*Task prompt*
Throughout the material, some lines may have the word "field". Count them and give the number only.

*Data provided*

---

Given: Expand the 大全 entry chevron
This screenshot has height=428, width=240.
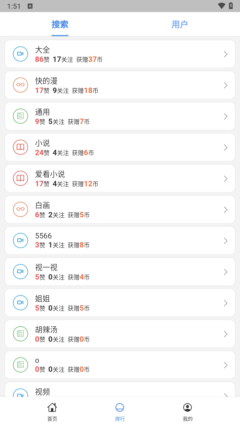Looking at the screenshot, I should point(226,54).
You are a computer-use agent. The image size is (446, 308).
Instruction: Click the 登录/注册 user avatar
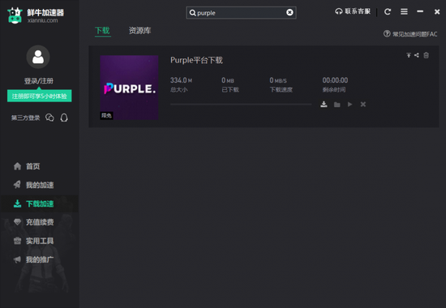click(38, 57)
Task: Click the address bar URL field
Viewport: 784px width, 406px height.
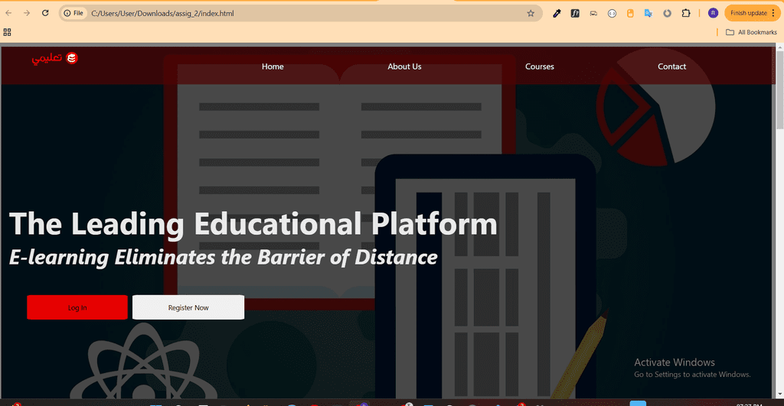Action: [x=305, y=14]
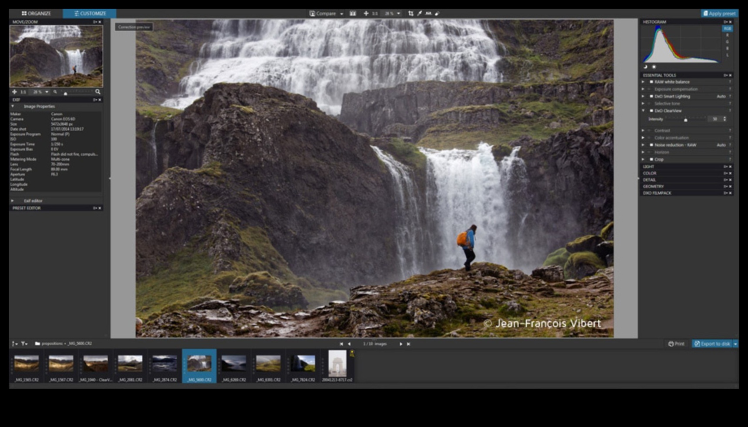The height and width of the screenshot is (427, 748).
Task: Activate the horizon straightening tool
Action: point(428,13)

---

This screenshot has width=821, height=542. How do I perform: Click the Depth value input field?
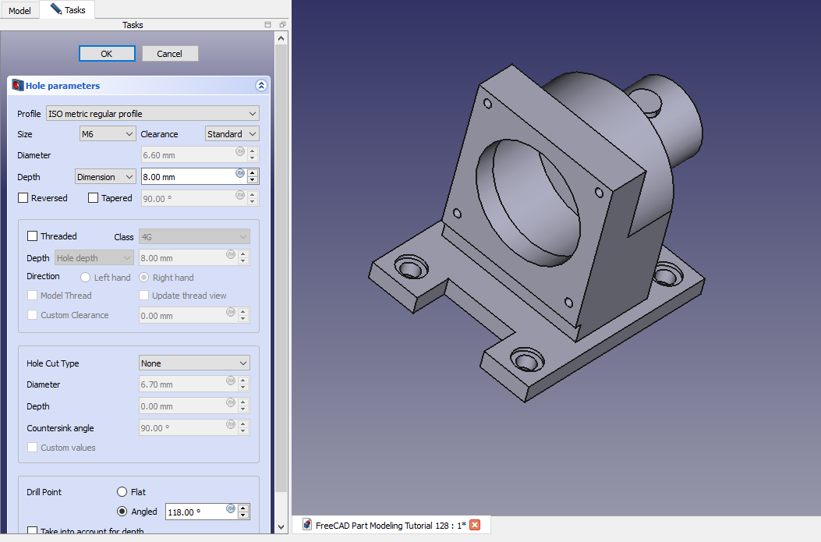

---

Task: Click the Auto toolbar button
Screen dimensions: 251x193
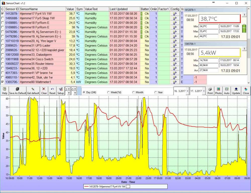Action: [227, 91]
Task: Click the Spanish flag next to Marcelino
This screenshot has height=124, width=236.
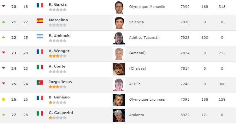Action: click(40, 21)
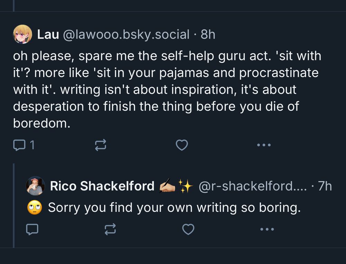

---

*Finished exercise*
2